● **Task description**
Could you restate word for word every line of the records below, from the first one to the one holding "Android (160, 1733)"?
[Available records Boundary: Start]
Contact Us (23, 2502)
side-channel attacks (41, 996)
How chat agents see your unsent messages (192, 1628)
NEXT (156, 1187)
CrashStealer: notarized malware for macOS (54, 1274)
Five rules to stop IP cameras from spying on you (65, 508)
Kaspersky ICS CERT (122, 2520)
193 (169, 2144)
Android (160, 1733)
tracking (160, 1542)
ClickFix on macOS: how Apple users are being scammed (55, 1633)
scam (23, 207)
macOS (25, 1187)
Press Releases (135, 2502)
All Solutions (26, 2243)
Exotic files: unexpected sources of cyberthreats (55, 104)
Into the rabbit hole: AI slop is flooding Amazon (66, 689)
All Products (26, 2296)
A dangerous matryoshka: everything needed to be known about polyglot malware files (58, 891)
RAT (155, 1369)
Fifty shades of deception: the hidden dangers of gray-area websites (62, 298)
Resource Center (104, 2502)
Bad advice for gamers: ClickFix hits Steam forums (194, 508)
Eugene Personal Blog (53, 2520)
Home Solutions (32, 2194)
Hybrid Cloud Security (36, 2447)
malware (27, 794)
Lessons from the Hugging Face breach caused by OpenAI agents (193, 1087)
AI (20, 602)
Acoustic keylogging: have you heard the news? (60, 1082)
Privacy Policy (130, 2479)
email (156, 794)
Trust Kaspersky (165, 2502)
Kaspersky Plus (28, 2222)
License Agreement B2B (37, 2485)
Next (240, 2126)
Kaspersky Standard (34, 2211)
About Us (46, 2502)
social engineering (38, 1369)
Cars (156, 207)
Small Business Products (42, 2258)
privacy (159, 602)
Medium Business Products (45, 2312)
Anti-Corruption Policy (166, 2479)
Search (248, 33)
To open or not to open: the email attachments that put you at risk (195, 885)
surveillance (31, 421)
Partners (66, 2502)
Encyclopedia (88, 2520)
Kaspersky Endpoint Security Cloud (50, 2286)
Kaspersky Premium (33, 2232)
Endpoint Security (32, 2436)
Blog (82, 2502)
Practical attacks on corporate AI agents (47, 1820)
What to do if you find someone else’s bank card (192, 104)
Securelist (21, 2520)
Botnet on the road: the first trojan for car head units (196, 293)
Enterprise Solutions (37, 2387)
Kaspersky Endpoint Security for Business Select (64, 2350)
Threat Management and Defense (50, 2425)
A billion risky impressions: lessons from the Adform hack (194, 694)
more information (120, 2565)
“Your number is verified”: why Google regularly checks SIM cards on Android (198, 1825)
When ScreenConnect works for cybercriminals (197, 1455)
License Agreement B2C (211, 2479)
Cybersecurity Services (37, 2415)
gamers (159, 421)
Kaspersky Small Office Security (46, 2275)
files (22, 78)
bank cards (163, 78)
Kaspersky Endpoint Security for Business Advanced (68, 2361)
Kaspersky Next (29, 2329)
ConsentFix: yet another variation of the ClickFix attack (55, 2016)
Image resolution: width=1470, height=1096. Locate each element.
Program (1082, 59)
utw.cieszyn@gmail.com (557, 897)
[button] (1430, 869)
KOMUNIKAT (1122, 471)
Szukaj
[Available records Boundary: End]
● **Task result**
Contact Us (23, 2502)
side-channel attacks (41, 996)
How chat agents see your unsent messages (192, 1628)
NEXT (156, 1187)
CrashStealer: notarized malware for macOS (54, 1274)
Five rules to stop IP cameras from spying on you (65, 508)
Kaspersky ICS CERT (122, 2520)
193 (169, 2144)
Android (160, 1733)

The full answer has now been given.